The worst part of the editing is how poorly it's done. Since the editor has no new material to work with in the censorship, all they can do is remove material. Cut out dialogue. Remove shots. Transition to the next scene if the old one was going somewhere blue. The shittiness of this method shone through during my screening of my second episode of Edited Shield, "Haunts". That episode contains a lot of cursing and some nudity and violence (...like every episode, duh). Remember when Shane is walking around in his gown and you can see his ass? You can't in the edited version. And the way in which the editing is done is abrupt. The editing team of monkeys just slice out the offending bit without care if the resulting scene has any continuity or sense to it. Apparently it is better to remove offensive material than maintain any sense of narrative flow. Not only do long pauses between words happen, and sentences trail off into nothing, plotlines become obscured because the manner presented involves nudity or bad language or both. I wonder how the editing team handled Vic fucking Kavanaugh's ex-wife. My guess: they didn't.

One does wonder why networks and syndicated networks bother to purchase syndication rights for mature television when they know from the start it cannot be aired intact. Does anybody who cannot afford HBO or cable want to settle for hacked apart episodes which remove a lot of content central to the entertainment value of the show in question? With the popularity of DVDs and DVD rental services, it seems as though edited mature shows' market dried up a couple years ago at least. So who watches it?
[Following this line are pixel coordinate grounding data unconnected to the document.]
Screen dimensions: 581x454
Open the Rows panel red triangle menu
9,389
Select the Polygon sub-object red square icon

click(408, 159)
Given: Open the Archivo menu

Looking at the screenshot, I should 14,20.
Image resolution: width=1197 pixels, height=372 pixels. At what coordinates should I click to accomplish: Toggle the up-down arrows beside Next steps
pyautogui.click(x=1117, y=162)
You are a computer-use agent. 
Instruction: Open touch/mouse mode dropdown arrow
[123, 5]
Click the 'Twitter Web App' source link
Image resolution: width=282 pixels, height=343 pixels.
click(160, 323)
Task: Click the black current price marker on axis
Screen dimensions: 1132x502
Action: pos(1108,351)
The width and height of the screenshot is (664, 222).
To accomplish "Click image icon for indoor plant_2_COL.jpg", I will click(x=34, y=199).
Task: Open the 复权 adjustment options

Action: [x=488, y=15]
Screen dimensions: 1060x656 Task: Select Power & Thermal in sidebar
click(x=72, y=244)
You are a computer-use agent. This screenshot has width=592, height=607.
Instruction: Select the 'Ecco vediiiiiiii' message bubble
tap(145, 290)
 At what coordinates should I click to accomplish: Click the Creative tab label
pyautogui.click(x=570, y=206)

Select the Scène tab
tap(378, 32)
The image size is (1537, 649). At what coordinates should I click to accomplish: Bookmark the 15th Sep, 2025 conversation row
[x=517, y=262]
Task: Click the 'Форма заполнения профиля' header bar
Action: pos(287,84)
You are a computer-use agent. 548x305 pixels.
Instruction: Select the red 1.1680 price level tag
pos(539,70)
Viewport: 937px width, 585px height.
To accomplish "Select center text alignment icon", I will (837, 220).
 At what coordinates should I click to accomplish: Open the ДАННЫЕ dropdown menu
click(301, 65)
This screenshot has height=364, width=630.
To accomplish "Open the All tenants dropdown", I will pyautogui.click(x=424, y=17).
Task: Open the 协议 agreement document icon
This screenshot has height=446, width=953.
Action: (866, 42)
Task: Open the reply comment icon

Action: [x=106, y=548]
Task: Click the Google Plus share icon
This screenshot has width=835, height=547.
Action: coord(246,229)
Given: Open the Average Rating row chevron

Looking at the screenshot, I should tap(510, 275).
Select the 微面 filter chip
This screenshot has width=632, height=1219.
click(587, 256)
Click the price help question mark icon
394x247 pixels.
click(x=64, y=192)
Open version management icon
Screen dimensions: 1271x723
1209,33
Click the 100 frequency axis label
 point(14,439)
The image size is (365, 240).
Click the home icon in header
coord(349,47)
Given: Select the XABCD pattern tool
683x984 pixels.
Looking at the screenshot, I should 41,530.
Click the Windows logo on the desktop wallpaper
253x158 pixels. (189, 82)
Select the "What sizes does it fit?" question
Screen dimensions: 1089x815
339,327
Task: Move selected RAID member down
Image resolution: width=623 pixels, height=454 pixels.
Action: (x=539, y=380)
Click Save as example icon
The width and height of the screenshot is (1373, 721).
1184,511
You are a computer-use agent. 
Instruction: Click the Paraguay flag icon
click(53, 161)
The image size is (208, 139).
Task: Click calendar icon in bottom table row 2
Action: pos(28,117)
I suspect Edited Shield and Edited Sopranos and Edited Wire appeal to two demographics: people who are really bored and drunk people who feel like watching some television. I fell into the latter category and spent much time in the former as a youth. It's a testament to how utterly boring and devoid of meaning people's lives are, especially the unemployed, when reruns of bad material are watched on the basis of needing something to do and/or not feeling like changing the channel. You won't believe how many episodes of Becker I saw through that method. Too goddamn many. Those who schedule Edited Shield rely on those watching television late on a Saturday night really do have nothing else worth doing.

The hilarity of Edited Shield shows that censorship is always a bad thing, even when unintentionally creating amusement. I don't give a fuck about impressionable children, and if they want to watch they are going to watch, regardless of parental overprotection. Censoring selectively to suit an agenda of puritanical values is even worse than general censorship. Again, the editing removes none of the violence while just excising curse words. If you're going to be an asshole who edits shit to render something incomprehensible and inane, at least be consistent in your self-righteous morality. Something airing at 11:30 PM on a Saturday night shouldn't need to be edited anyway. Now, I'm assuming these shitty edited version's existence stems from SpikeTV's airing of the program in syndication. That also makes no sense whatsoever. Cable channels aren't bound by the FCC bullshit. Isn't SpikeTV supposed to be some hardcore, uber-masculine network? What's manly about censoring material construed as unfit for the eyes and ears of the lovely children who must be protected by all things at all times? Censorship is bad and idiots are bad. Combine the two and you have a lethal combination of shit on your hands.